While the world economy benefited from the so-called “peace dividend” for decades after the fall of the Berlin Wall, the geopolitical risks, with the war in Ukraine and the recent tragedy in the Middle East, are increasing daily. Partly given the increasing risks, the FED (5.5%), the ECB (4.0%) and the BoE (5.25%) decided in October to leave interest rates unchanged. They were helped by the continued decline in (core) inflation. However, with all the geopolitical risks, a repetition of the inflation scenario of the 1970s cannot be ruled out. Central Banks will, therefore, continue to maneuver extremely cautiously and remain “data dependent” for the time being.
A big windfall in October was economic growth in the US (2023Q3 +1.2% QoQ). This is in sharp contrast to the figure in the Eurozone (-0.1% QoQ). It is remarkable to see how poorly the German economy has been performing for some time. Not only did the German economy show a contraction in 2023Q3 (-0.1% QoQ and -0.3% YoY), but the German economy has also shown little or no growth on balance since 2019Q4. Germany is too dependent on expensive energy, production of gasoline cars and exports to China. All three are problems that cannot be solved in the short term.
The strong growth of the US economy in 2023Q3 was (again) mainly due to the consumer. Remarkably, consumption has been rising considerably more than income for two years. This was made possible by the massive income transfers from the US government to households in late 2020/early 2021 during the Covid period. These extra savings buffers have been used by families since 2021 to dissave and consume excessively.

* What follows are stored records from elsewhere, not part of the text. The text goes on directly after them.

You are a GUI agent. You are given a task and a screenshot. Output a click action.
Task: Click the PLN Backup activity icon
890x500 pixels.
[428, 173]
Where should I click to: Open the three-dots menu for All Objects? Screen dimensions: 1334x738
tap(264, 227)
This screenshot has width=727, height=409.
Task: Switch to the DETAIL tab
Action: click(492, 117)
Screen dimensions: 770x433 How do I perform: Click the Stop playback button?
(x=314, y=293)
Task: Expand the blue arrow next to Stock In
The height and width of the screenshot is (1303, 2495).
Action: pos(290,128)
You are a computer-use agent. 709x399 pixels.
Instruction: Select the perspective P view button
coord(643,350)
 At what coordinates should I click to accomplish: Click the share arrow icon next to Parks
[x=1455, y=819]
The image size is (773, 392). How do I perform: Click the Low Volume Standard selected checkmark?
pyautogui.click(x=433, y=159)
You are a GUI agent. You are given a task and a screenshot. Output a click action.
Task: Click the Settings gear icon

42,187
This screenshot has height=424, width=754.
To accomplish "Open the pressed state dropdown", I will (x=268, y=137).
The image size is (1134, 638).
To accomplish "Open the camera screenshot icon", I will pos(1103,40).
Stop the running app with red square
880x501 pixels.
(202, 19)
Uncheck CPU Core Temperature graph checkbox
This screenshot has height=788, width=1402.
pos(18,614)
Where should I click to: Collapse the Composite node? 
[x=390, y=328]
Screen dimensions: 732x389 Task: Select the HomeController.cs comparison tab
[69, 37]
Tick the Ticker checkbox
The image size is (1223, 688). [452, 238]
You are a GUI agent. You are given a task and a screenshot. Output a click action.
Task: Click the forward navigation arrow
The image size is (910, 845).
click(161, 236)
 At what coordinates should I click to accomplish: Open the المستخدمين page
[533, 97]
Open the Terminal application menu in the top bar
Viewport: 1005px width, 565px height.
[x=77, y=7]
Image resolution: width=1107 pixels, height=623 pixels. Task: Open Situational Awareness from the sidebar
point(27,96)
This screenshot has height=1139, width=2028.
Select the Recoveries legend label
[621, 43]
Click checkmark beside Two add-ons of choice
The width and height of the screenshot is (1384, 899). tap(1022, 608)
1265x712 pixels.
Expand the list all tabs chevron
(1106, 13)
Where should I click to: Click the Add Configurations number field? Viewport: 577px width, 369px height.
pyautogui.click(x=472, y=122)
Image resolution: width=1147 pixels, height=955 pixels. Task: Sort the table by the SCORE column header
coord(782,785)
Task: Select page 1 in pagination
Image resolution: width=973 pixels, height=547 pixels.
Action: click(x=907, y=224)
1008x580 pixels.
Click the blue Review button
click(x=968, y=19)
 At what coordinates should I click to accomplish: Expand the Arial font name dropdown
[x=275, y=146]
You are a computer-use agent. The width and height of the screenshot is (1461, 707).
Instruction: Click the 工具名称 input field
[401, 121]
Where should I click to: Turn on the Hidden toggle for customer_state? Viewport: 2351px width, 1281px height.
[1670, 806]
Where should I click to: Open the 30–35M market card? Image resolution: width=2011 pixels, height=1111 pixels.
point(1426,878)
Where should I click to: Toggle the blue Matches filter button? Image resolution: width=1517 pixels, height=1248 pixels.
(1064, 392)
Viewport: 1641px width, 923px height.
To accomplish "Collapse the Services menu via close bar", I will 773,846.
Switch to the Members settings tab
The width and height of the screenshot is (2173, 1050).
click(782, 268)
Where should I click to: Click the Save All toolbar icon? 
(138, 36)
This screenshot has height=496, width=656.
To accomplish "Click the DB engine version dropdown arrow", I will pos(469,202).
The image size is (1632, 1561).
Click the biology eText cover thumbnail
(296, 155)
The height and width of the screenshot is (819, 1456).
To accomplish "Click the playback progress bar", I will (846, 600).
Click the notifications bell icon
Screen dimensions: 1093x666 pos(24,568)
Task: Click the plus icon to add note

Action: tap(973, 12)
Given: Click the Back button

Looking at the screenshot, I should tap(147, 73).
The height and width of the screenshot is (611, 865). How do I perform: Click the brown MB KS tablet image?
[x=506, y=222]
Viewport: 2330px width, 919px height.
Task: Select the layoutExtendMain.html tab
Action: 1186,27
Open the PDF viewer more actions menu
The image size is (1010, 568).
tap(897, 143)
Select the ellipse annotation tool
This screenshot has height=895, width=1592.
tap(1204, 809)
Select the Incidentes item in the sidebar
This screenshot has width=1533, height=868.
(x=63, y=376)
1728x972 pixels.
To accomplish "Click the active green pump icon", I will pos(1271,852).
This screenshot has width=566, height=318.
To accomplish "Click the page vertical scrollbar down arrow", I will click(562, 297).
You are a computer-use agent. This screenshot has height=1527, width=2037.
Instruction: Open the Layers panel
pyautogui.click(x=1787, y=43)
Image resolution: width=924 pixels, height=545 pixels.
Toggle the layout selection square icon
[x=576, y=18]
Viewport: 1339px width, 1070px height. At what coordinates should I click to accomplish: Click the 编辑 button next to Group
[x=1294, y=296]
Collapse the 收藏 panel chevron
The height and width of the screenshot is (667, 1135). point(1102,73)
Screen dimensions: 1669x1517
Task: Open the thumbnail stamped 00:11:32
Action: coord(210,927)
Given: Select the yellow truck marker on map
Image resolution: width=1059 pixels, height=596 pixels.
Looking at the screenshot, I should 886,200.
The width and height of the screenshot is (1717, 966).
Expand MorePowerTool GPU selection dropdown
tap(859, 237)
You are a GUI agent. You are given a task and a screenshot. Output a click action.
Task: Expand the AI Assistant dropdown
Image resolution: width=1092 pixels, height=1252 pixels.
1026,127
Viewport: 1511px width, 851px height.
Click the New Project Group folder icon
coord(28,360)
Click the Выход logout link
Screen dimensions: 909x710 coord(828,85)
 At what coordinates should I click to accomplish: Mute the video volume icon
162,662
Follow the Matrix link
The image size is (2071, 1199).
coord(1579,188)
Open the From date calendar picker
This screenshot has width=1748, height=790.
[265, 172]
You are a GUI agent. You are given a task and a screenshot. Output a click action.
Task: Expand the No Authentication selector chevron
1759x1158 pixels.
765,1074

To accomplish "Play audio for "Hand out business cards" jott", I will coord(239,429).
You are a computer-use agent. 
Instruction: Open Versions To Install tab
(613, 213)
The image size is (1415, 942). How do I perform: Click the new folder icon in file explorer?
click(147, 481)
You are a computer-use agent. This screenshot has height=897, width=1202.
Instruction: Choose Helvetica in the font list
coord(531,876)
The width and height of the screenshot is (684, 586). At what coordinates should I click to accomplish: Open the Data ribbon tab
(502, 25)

A fundamental explanation for the strong economic growth in the US since 2019Q4 is government spending. While the FED tried to bring inflation down in the past two years by slowing economic growth, the US government has continued aggressively stimulating the economy. The US government debt, as a percentage of GDP, has risen exponentially in recent years, and this partly explains the significant difference in economic growth with the Eurozone. Ultimately, this American government spending, like excessive consumption, cannot be sustained indefinitely. It seems only a matter of time before economic growth figures in the US will decline significantly. American corporations already seem to be taking this into account.
After negative returns in almost all asset classes in 2023Q3, October was also a bad month for investors in equities and bonds.
The picture was more mixed for commodities. The rise in gold was particularly remarkable. The price increase resulted from increased geopolitical tensions and purchases of gold by the Central Banks. Also notable is the exponential growth of US debt.
For equity investors seeking exposure to Gold, “Gold Miners” shares are a cheap alternative but require a much higher gold price to spike. Also, dividend shares are again significantly undervalued, just like in 2020.
Historically, November and December, as opposed to September and October, are good months for stock investors. We certainly cannot rule out that there could also be an end-of-year rally this year. However, given the geopolitical risks and economic prospects, we mainly see this as a bear market rally. In addition, it is remarkable that analysts have had to continue to adjust their profit forecasts downwards for quite some time now.
In addition, despite the increased interest rates, corporate interest costs are still historically low as a percentage of corporate profits. Given the Corporate Debt Maturity Distribution, this will change rapidly in the coming years and become an increasing problem, causing corporate profits to disappoint and the number of bankruptcies to rise sharply.